- **About this exercise**
Repeat, exactly and completely, the entries shown underneath.

BEGIN

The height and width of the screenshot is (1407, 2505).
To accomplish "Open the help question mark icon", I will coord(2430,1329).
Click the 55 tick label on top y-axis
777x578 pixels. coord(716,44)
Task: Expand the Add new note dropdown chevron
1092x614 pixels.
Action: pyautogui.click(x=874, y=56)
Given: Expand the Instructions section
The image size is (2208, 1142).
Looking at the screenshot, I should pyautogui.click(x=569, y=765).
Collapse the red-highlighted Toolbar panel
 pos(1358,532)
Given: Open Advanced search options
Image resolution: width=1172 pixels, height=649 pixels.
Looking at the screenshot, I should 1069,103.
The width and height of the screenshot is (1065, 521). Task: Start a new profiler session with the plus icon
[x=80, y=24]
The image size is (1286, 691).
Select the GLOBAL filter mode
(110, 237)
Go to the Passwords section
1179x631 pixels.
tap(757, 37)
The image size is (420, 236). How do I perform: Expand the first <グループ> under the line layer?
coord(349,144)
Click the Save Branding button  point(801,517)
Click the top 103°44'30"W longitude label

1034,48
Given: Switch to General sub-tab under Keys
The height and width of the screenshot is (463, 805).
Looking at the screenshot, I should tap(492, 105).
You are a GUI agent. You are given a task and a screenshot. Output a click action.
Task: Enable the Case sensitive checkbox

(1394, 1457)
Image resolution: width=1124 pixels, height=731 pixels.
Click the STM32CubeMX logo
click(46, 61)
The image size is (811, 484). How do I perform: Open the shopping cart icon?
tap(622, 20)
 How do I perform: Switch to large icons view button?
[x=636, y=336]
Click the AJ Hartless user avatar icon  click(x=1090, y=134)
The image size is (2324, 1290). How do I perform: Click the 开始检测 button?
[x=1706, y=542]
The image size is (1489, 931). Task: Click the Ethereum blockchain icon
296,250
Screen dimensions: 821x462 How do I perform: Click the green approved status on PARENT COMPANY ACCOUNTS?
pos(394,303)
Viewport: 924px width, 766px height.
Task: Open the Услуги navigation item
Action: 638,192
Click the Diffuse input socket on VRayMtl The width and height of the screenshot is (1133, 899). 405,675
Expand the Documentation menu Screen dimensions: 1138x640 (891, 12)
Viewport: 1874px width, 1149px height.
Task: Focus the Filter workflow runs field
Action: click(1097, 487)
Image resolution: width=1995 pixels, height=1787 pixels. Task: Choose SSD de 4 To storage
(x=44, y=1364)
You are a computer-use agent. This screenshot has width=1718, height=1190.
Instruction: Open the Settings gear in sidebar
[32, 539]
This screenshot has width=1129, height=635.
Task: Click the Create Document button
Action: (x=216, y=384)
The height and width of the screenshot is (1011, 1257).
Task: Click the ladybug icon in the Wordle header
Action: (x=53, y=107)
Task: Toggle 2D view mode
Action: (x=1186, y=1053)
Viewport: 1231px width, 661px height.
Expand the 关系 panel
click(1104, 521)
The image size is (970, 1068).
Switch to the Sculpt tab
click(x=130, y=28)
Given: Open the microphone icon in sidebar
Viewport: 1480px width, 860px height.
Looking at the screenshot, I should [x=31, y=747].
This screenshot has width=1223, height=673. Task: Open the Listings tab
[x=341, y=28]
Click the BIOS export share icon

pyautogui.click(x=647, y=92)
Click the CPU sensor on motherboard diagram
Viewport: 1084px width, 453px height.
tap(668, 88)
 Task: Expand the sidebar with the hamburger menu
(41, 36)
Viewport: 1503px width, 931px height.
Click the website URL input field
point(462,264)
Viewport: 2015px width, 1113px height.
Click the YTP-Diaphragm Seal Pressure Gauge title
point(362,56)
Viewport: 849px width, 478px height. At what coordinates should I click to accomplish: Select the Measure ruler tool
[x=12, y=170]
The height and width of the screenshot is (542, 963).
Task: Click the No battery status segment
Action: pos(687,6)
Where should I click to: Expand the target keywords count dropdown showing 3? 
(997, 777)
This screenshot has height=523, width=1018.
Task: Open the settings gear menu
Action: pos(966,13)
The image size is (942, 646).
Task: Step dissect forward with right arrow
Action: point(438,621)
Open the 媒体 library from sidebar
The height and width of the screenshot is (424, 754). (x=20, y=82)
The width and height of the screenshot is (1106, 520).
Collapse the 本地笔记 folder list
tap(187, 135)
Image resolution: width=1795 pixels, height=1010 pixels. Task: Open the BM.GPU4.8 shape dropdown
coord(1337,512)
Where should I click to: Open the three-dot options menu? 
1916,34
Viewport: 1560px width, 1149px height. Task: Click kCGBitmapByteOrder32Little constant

END

- **Answer to this problem**
The height and width of the screenshot is (1407, 2505).
To accomplish "Open the help question mark icon", I will coord(2430,1329).
Click the 55 tick label on top y-axis
777x578 pixels. coord(716,44)
Task: Expand the Add new note dropdown chevron
1092x614 pixels.
Action: pyautogui.click(x=874, y=56)
Given: Expand the Instructions section
The image size is (2208, 1142).
Looking at the screenshot, I should pyautogui.click(x=569, y=765).
Collapse the red-highlighted Toolbar panel
 pos(1358,532)
Given: Open Advanced search options
Image resolution: width=1172 pixels, height=649 pixels.
Looking at the screenshot, I should 1069,103.
The width and height of the screenshot is (1065, 521). Task: Start a new profiler session with the plus icon
[x=80, y=24]
The image size is (1286, 691).
Select the GLOBAL filter mode
(110, 237)
Go to the Passwords section
1179x631 pixels.
tap(757, 37)
The image size is (420, 236). How do I perform: Expand the first <グループ> under the line layer?
coord(349,144)
Click the Save Branding button  point(801,517)
Click the top 103°44'30"W longitude label

1034,48
Given: Switch to General sub-tab under Keys
The height and width of the screenshot is (463, 805).
Looking at the screenshot, I should tap(492, 105).
You are a GUI agent. You are given a task and a screenshot. Output a click action.
Task: Enable the Case sensitive checkbox

(1394, 1457)
Image resolution: width=1124 pixels, height=731 pixels.
Click the STM32CubeMX logo
click(46, 61)
The image size is (811, 484). How do I perform: Open the shopping cart icon?
tap(622, 20)
 How do I perform: Switch to large icons view button?
[x=636, y=336]
Click the AJ Hartless user avatar icon  click(x=1090, y=134)
The image size is (2324, 1290). How do I perform: Click the 开始检测 button?
[x=1706, y=542]
The image size is (1489, 931). Task: Click the Ethereum blockchain icon
296,250
Screen dimensions: 821x462 How do I perform: Click the green approved status on PARENT COMPANY ACCOUNTS?
pos(394,303)
Viewport: 924px width, 766px height.
Task: Open the Услуги navigation item
Action: 638,192
Click the Diffuse input socket on VRayMtl The width and height of the screenshot is (1133, 899). 405,675
Expand the Documentation menu Screen dimensions: 1138x640 (891, 12)
Viewport: 1874px width, 1149px height.
Task: Focus the Filter workflow runs field
Action: click(1097, 487)
Image resolution: width=1995 pixels, height=1787 pixels. Task: Choose SSD de 4 To storage
(x=44, y=1364)
You are a computer-use agent. This screenshot has width=1718, height=1190.
Instruction: Open the Settings gear in sidebar
[32, 539]
This screenshot has width=1129, height=635.
Task: Click the Create Document button
Action: (x=216, y=384)
The height and width of the screenshot is (1011, 1257).
Task: Click the ladybug icon in the Wordle header
Action: (x=53, y=107)
Task: Toggle 2D view mode
Action: (x=1186, y=1053)
Viewport: 1231px width, 661px height.
Expand the 关系 panel
click(1104, 521)
The image size is (970, 1068).
Switch to the Sculpt tab
click(x=130, y=28)
Given: Open the microphone icon in sidebar
Viewport: 1480px width, 860px height.
Looking at the screenshot, I should [x=31, y=747].
This screenshot has width=1223, height=673. Task: Open the Listings tab
[x=341, y=28]
Click the BIOS export share icon

pyautogui.click(x=647, y=92)
Click the CPU sensor on motherboard diagram
Viewport: 1084px width, 453px height.
tap(668, 88)
 Task: Expand the sidebar with the hamburger menu
(41, 36)
Viewport: 1503px width, 931px height.
Click the website URL input field
point(462,264)
Viewport: 2015px width, 1113px height.
Click the YTP-Diaphragm Seal Pressure Gauge title
point(362,56)
Viewport: 849px width, 478px height. At what coordinates should I click to accomplish: Select the Measure ruler tool
[x=12, y=170]
The height and width of the screenshot is (542, 963).
Task: Click the No battery status segment
Action: pos(687,6)
Where should I click to: Expand the target keywords count dropdown showing 3? 
(997, 777)
This screenshot has height=523, width=1018.
Task: Open the settings gear menu
Action: pos(966,13)
The image size is (942, 646).
Task: Step dissect forward with right arrow
Action: point(438,621)
Open the 媒体 library from sidebar
The height and width of the screenshot is (424, 754). (x=20, y=82)
The width and height of the screenshot is (1106, 520).
Collapse the 本地笔记 folder list
tap(187, 135)
Image resolution: width=1795 pixels, height=1010 pixels. Task: Open the BM.GPU4.8 shape dropdown
coord(1337,512)
Where should I click to: Open the three-dot options menu? 
1916,34
Viewport: 1560px width, 1149px height. Task: Click kCGBitmapByteOrder32Little constant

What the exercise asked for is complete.